As I started to tackle inline parsing though, this approach quickly broke down due to the recursive nature of inline elements, as we need to keep track of previously parsed text nodes belonging to the same block. To give a rather simple example, the following: **foo **bar baz** should equal: <p>**foo <strong>bar baz</strong></p> and NOT: <p><strong>foo </strong>bar baz**</p>. We cannot simply insert an opening tag for a specific inline node without knowing the context of the whole line or blog it belongs to.

The routine handling the parsing of inline elements

function parse_line(s, b, \
                    res, i, t, p, em) {

  # Reuse already parsed input if available
  if (b) {
    i = b - 1
    res = substr(s, 1, i)
  } else {
    i = 0
    res = ""
  }

  t = substr(s, i)    # part of s from c on

  while (++i <= length(res t)) {

    c = substr(s, i, 1) # current char
    t = substr(s, i)    # part of s from c on

    # account for escaped characters
    if (c == "\\") {
      res = res substr(t, i + 1, 1)
    # parse inline code span
    } else if (c == "`") {
      res = res parse_code_span(t)
      i = length(res)
    # parse emphasis
    } else if (c == "*" || c == "_") {
      res = parse_emphasis(res t, i)
      i = length(res)
    } else {
      res = res c
    }
  }

  return res
}

felt kinda hacky in the sense that we call parse_line recursively on the return values of all the different parser routines that handle parsing of individual inline nodes, even though we eventually return this intermediate result to parse_line. I took care to only parse each character once and resume parsing from where we left off utilizing the b function parameter, which indicates from which point onward inline shall be resumed. Parsing of the (few) inline elements, that I worked on were so cumbersome that they kept me busy for two or three weeks. The rules to parse emphasis feel bogus and far detached from the goal of simple readability that Markdown's creators had originally in mind when conceiving the specification. Thus, it is quite ensuring that one of the fathers of CommonMark, John MacFarlane, seems to feel the same (emphasis mine):

There are very good reasons for being conservative in this way. But this respect for the past has made the CommonMark spec a very complicated beast. There are 17 principles governing emphasis, for example, and these rules still leave cases undecided.

What Now

Spending more than two weeks just on getting emphasis parsing right humbled me quite a lot. And while I still think the project itself is a worthwhile pursuit, I am old enough to know when to take a step back.

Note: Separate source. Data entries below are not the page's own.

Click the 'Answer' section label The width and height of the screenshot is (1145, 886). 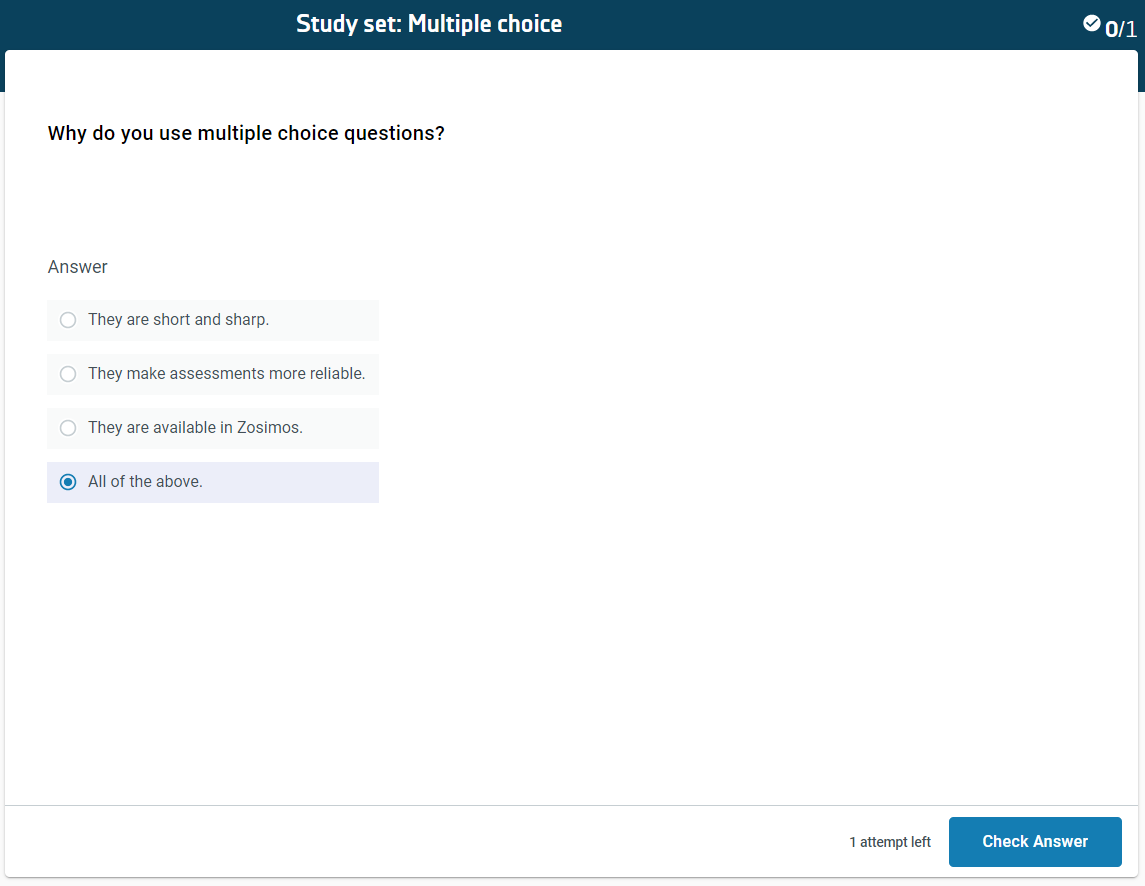click(77, 267)
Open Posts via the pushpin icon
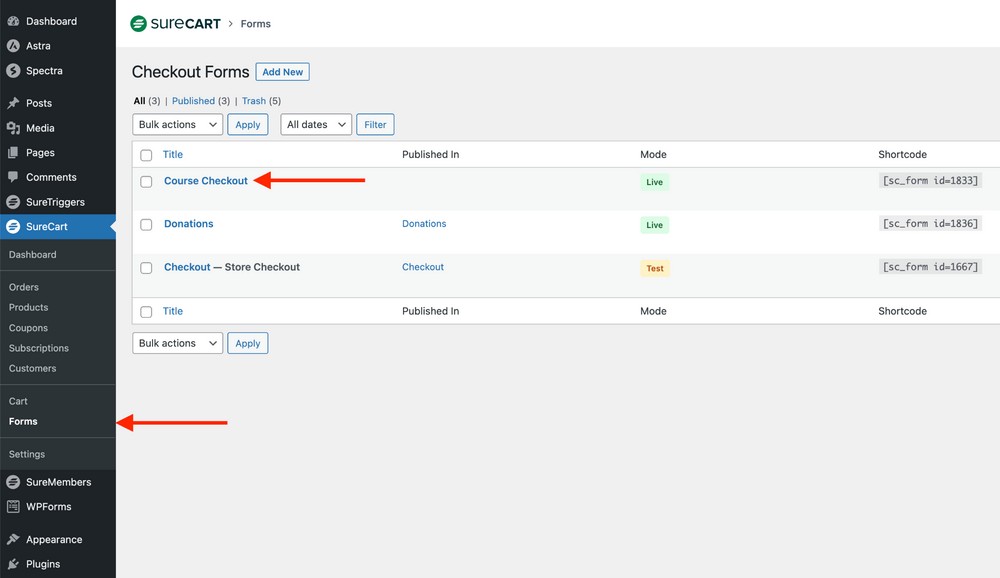The height and width of the screenshot is (578, 1000). (13, 103)
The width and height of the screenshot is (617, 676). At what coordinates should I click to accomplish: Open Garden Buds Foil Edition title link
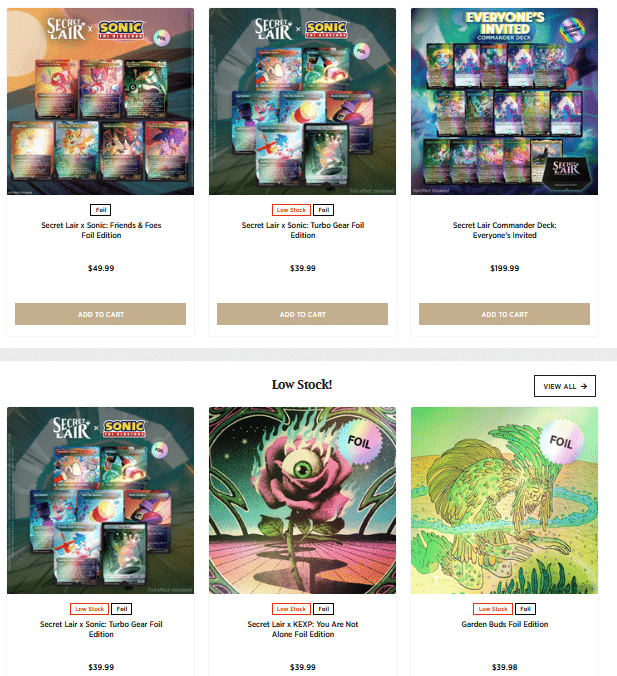[x=504, y=624]
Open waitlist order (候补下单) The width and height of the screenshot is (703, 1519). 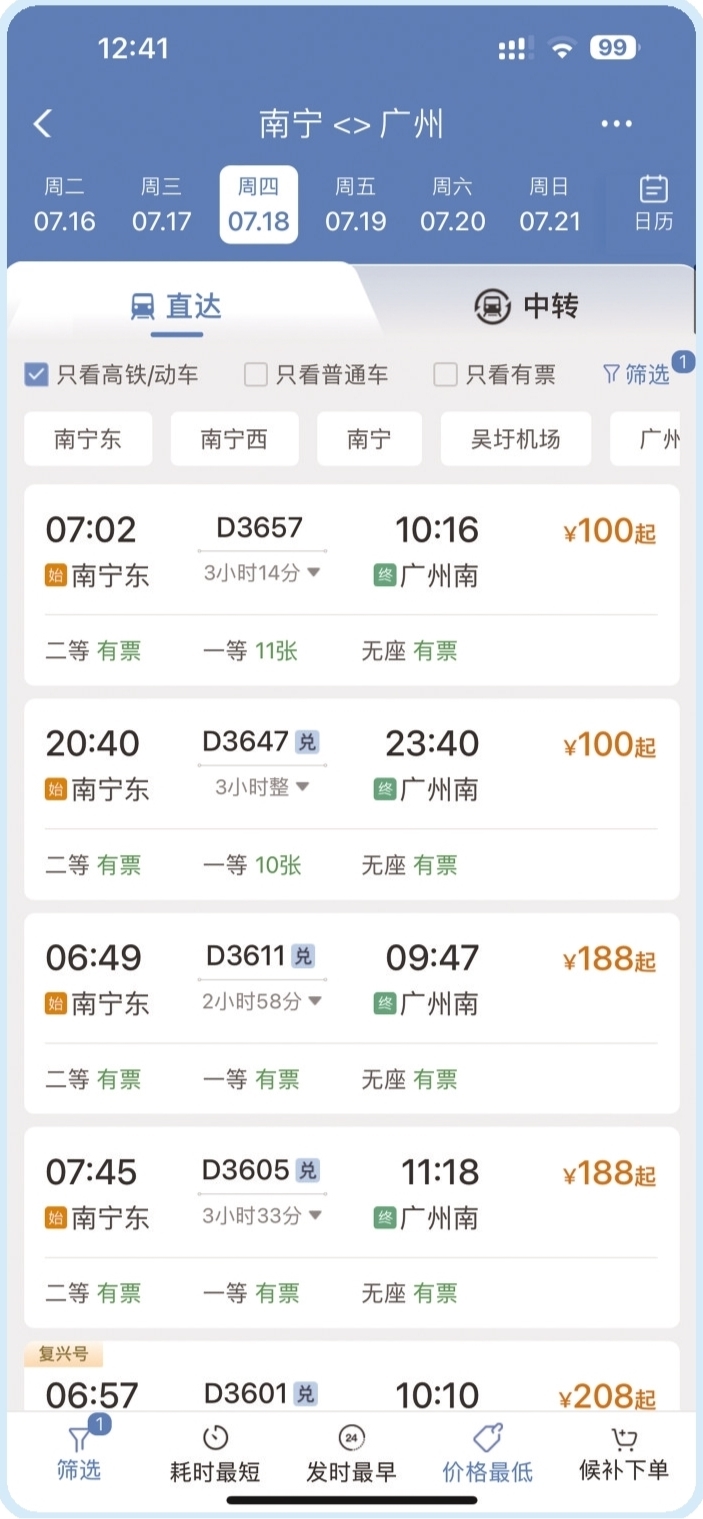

Reevaluating Awk as my programming language of choice, I still do not think it is a bad choice per se for the reasons explained above. But as I have to grudgingly admit, I no doubt felt the same pain points, that plagued David Given when working on his Awk compiler. I fully agree with him that Awk's lack of native arrays and the error-prone rules to declare locally scoped variables are its biggest problems. I intend to continue working on Awkdown at some time in the future after gaining more fundamental knowledge about compilers. Anything else would be unserious. The full code including all test cases can be found online. As a closing note, working with and researching Markdown made me question the way we use it today. Citing John Gruber the creator of Markdown:

The overriding design goal for Markdown’s formatting syntax is to make it as readable as possible.

Considering this, one cannot but ask himself why we do not use Markdown as it was intended. Pointing to the introduction of Mercat, its README is written in plain text, formatted in a similar spirit as if it would have been written in Markdown. Its readability is outstanding and requires no external dependencies.

Thanks to Phil Eaton and Haile Lagi for helpful comments and suggestions.